Rescale the records below: reproduce every line, requests included, but multiply each coordinate in the answers by 0.25 and round it to a whole number, with halves rounded up. Leave the pictures out of your answer.
------ Input material ------
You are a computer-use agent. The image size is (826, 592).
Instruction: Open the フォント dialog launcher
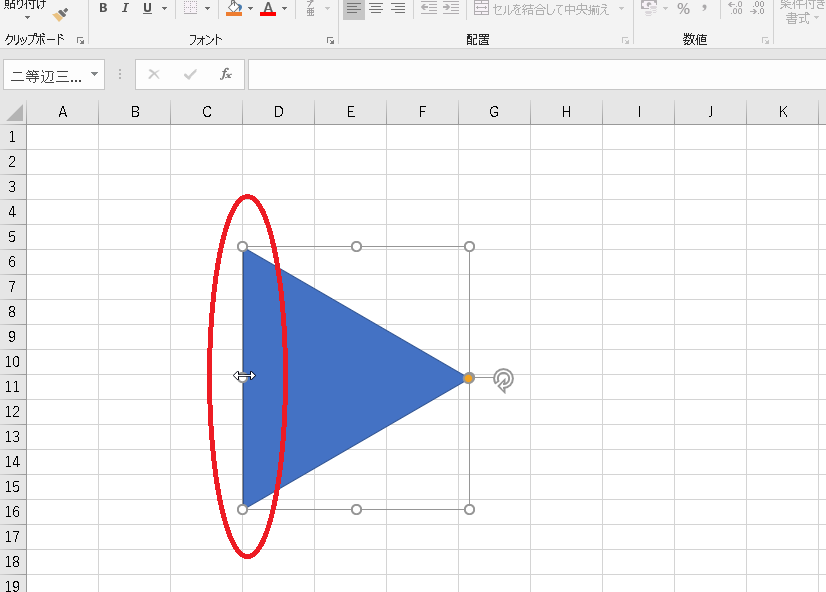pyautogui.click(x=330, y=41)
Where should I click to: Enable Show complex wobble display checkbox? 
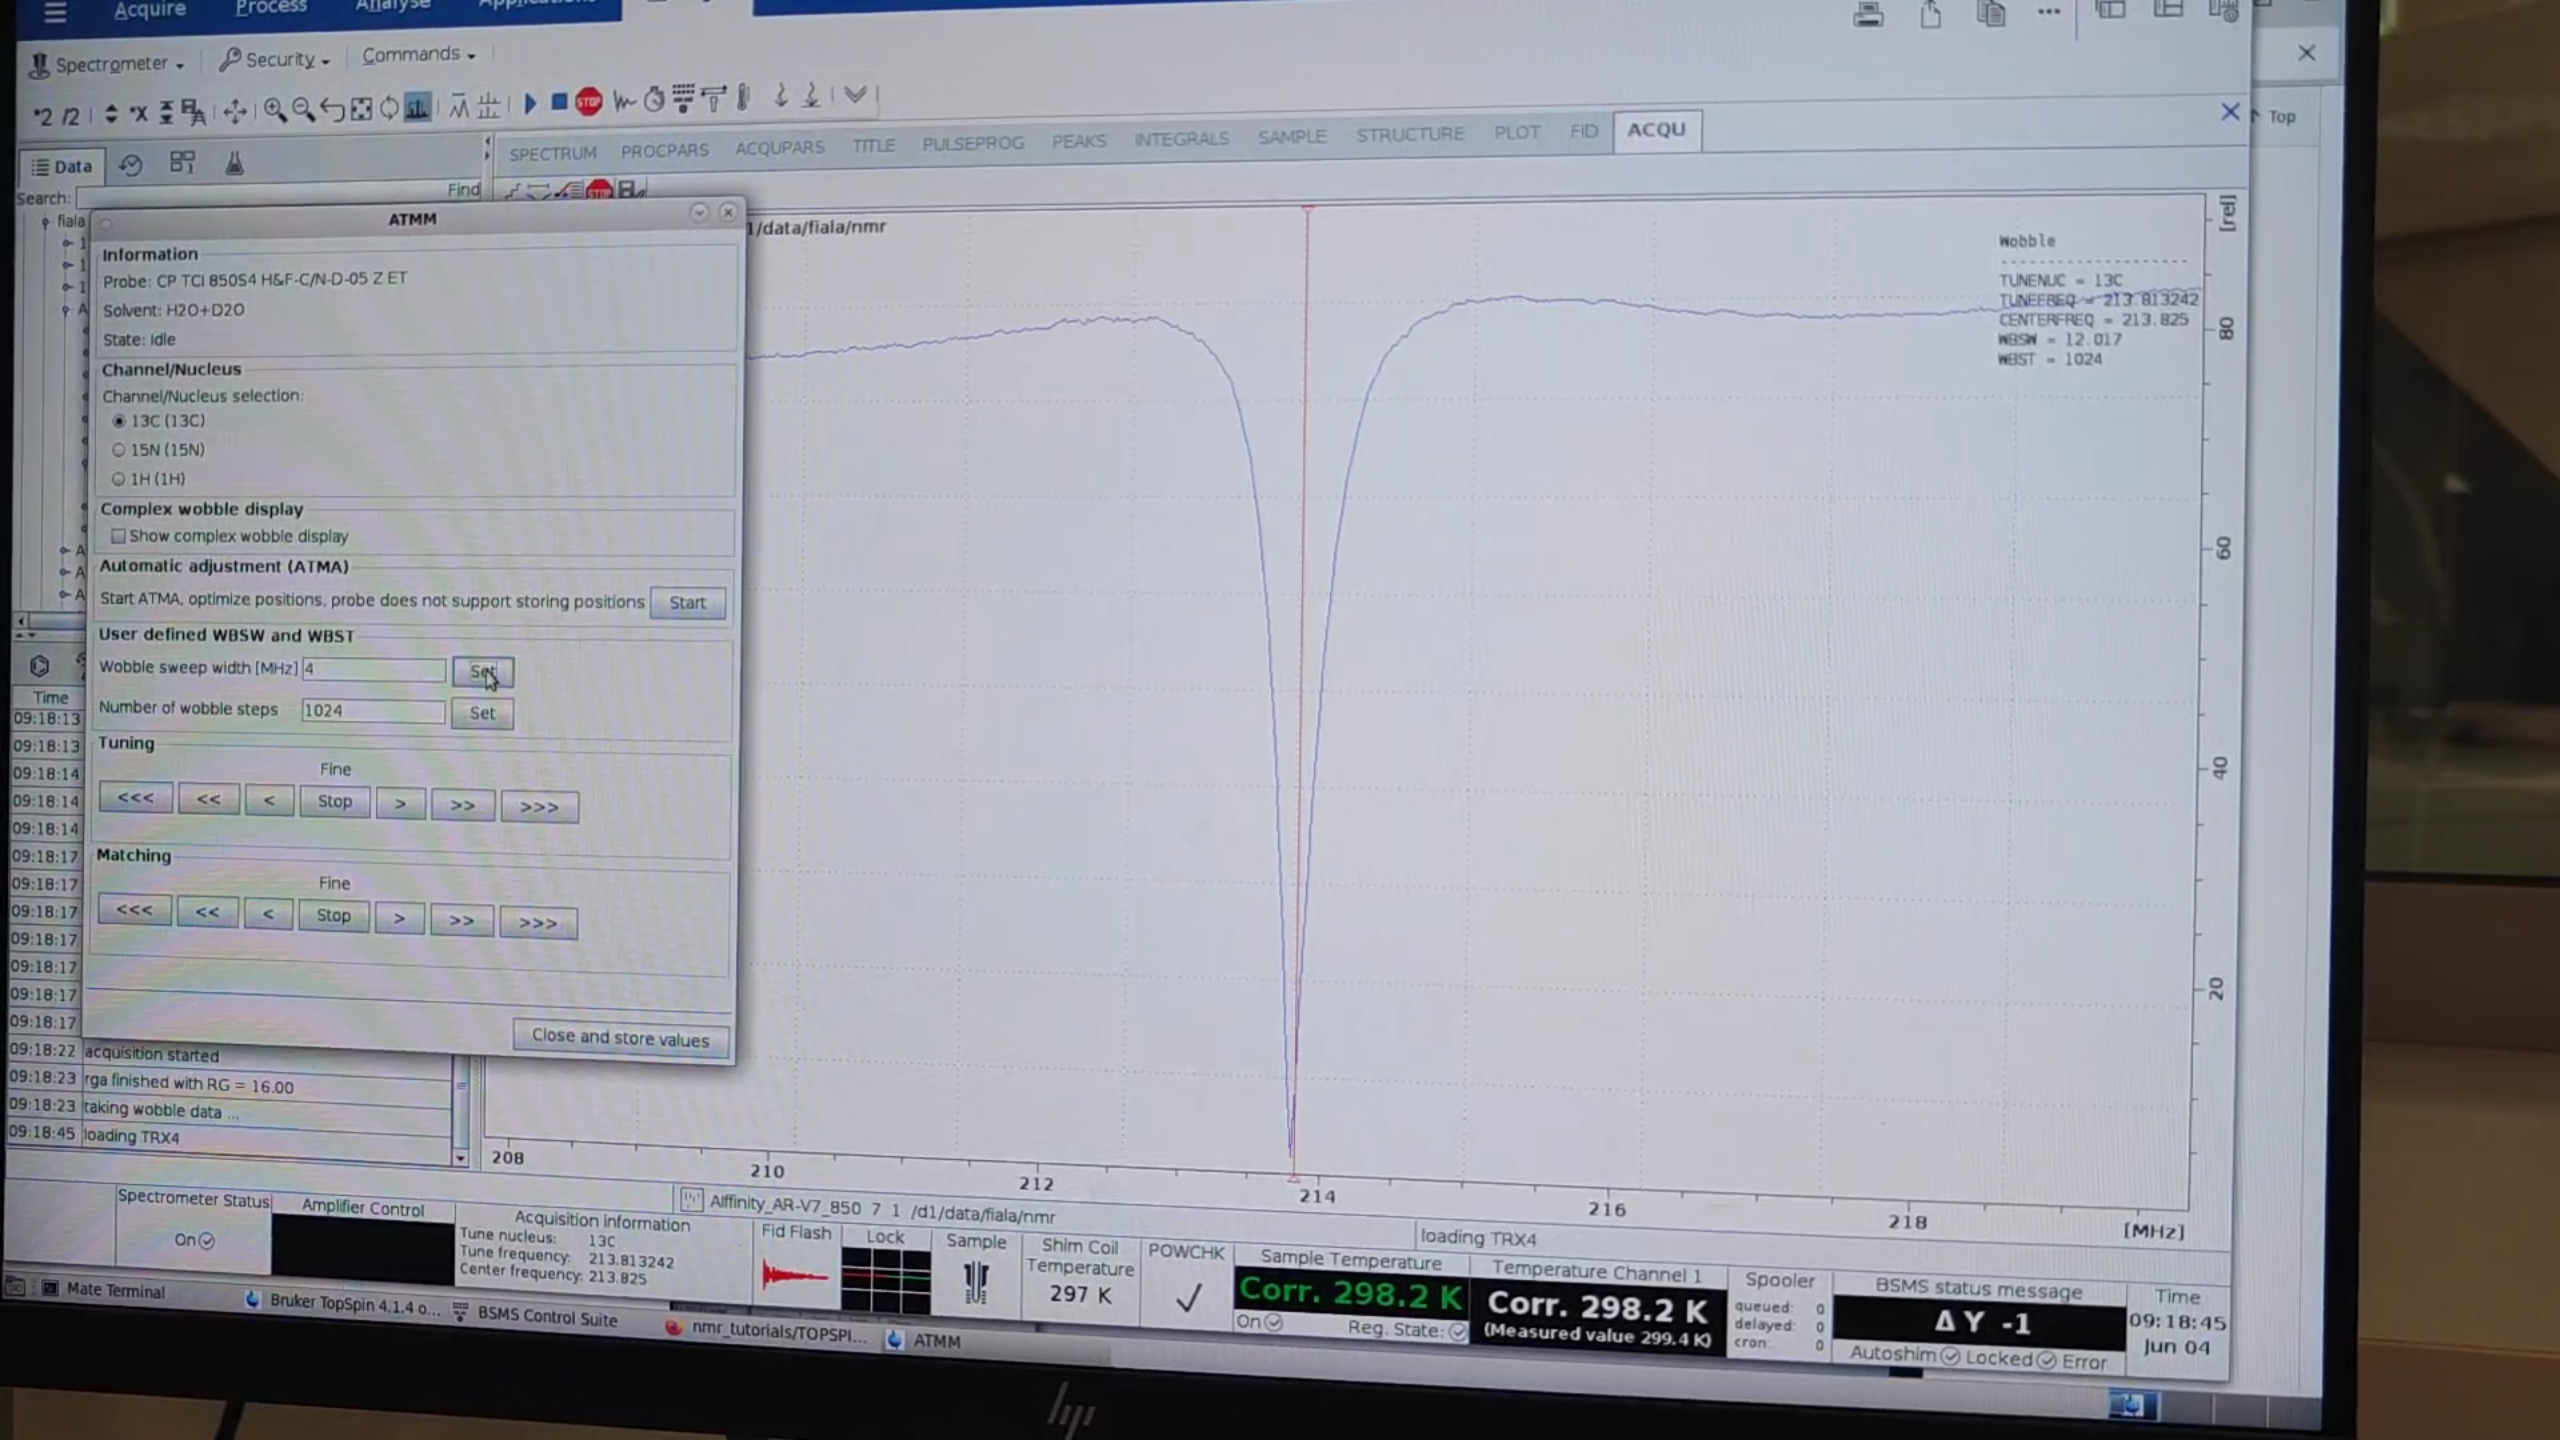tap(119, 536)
------
→ Response to this exercise
You are a computer-use agent. The image size is (826, 592).
Instruction: Open the フォント dialog launcher
pyautogui.click(x=83, y=10)
Where should I click to: Enable Show complex wobble display checkbox? 
tap(30, 134)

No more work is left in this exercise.